Text segment ▸
------------------------------------------------------------

CFS uses a red-black tree to manage the list of runnable processes and efficiently find the process with the smallest vruntime. A red-black tree, called an rbtree in Linux, is a type of self-balancing binary search tree.

Picking the Next Task

The process that CFS wants to run next, which is the process with the smallest vruntime, is the leftmost node in the tree. CFS's process selection algorithm is thus summed up as "run the process represented by the leftmost node in the rbtree."

The function that performs this selection is __pick_next_entity(), defined in kernel/sched_fair.c:

static struct sched_entity *__pick_next_entity(struct cfs_rq *cfs_rq)
{
	struct rb_node *left = cfs_rq->rb_leftmost;

	if (!left)
		return NULL;

	return rb_entry(left, struct sched_entity, run_node);
}

Adding Processes to the Tree

CFS adds processes to the rbtree and caches the leftmost node, when a process becomes runnable (wakes up) or is first created via fork(). Adding processes to the tree is performed by enqueue_entity():

static void
enqueue_entity(struct cfs_rq *cfs_rq, struct sched_entity *se, int flags)
{
	/*
	 * Update the normalized vruntime before updating min_vruntime
	 * through callig update_curr().
	 */
	if (!(flags & ENQUEUE_WAKEUP) || (flags & ENQUEUE_MIGRATE))
		se->vruntime += cfs_rq->min_vruntime;

	/*
	 * Update run-time statistics of the 'current'.
	 */
	update_curr(cfs_rq);
	account_entity_enqueue(cfs_rq, se);

	if (flags & ENQUEUE_WAKEUP) {
		place_entity(cfs_rq, se, 0);
		enqueue_sleeper(cfs_rq, se);
	}

	update_stats_enqueue(cfs_rq, se);
	check_spread(cfs_rq, se);
	if (se != cfs_rq->curr)
		__enqueue_entity(cfs_rq, se);
}

This function updates the runtime and other statistics and then invokes __enqueue_entity() to perform the actual heavy lifting of inserting the entry into the red-black tree.

/*
 * Enqueue an entity into the rb-tree:
 */
static void __enqueue_entity(struct cfs_rq *cfs_rq, struct sched_entity *se)

------------------------------------------------------------

Data provided ▸
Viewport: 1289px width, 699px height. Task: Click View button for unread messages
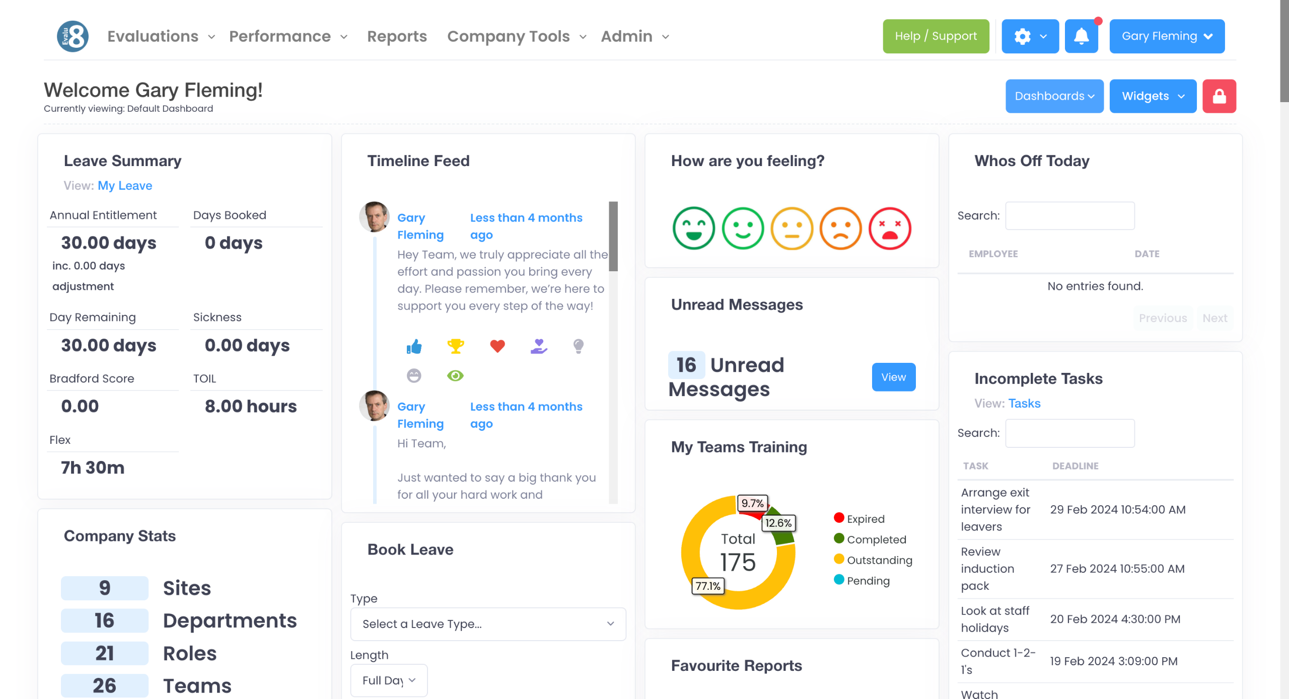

------------------------------------------------------------

Requests ▸
(a) In the text on the CFS scheduler, what name does Linux give to a red-black tree?
(b) Pick up the text on the CFS scheduler's red-black tree from its last line and write the part that comes next.

Answers to the problems ▸
(a) An rbtree.

(b)
{
	struct rb_node **link = &cfs_rq->tasks_timeline.rb_node;
	struct rb_node *parent = NULL;
	struct sched_entity *entry;
	s64 key = entity_key(cfs_rq, se);
	int leftmost = 1;

	/*
	 * Find the right place in the rbtree:
	 */
	while (*link) {
		parent = *link;
		entry = rb_entry(parent, struct sched_entity, run_node);
		/*
		 * We dont care about collisions. Nodes with
		 * the same key stay together.
		 */
		if (key < entity_key(cfs_rq, entry)) {
			link = &parent->rb_left;
		} else {
			link = &parent->rb_right;
			leftmost = 0;
		}
	}

	/*
	 * Maintain a cache of leftmost tree entries (it is frequently
	 * used):
	 */
	if (leftmost)
		cfs_rq->rb_leftmost = &se->run_node;

	rb_link_node(&se->run_node, parent, link);
	rb_insert_color(&se->run_node, &cfs_rq->tasks_timeline);
}

This function traverses the tree in the while() loop to search for a matching key (inserted process's vruntime). It moves to the left child if the key is smaller than the current node's key and to the right child if the key is larger. If it ever moves to the right, even once, it knows the inserted process cannot be the new leftmost node, and it sets leftmost to zero. If it moves only to the left, leftmost remains one, and we have a new leftmost node and can update the cache by setting rb_leftmost to the inserted process. When out of the loop, the function calls rb_link_node() on the parent node, making the inserted process the new child. The function rb_insert_color() updates the self-balancing properties of the tree.

Removing Processes from the Tree

CFS removes processes from the red-black tree when a process blocks (becomes unrunnable) or terminates (ceases to exist):

static void
dequeue_entity(struct cfs_rq *cfs_rq, struct sched_entity *se, int sleep)
{
	/*
	 * Update run-time statistics of the 'current'.
	 */
	update_curr(cfs_rq);

	update_stats_dequeue(cfs_rq, se);
	clear_buddies(cfs_rq, se);

	if (se != cfs_rq->curr)
		__dequeue_entity(cfs_rq, se);
	account_entity_dequeue(cfs_rq, se);
	update_min_vruntime(cfs_rq);

	/*
	 * Normalize the entity after updating the min_vruntime because the
	 * update can refer to the ->curr item and we need to reflect this
	 * movement in our normalized position.
	 */
	if (!sleep)
		se->vruntime -= cfs_rq->min_vruntime;
}

Similarly, the real work is performed by a helper function, __dequeue_entity():

static void __dequeue_entity(struct cfs_rq *cfs_rq, struct sched_entity *se)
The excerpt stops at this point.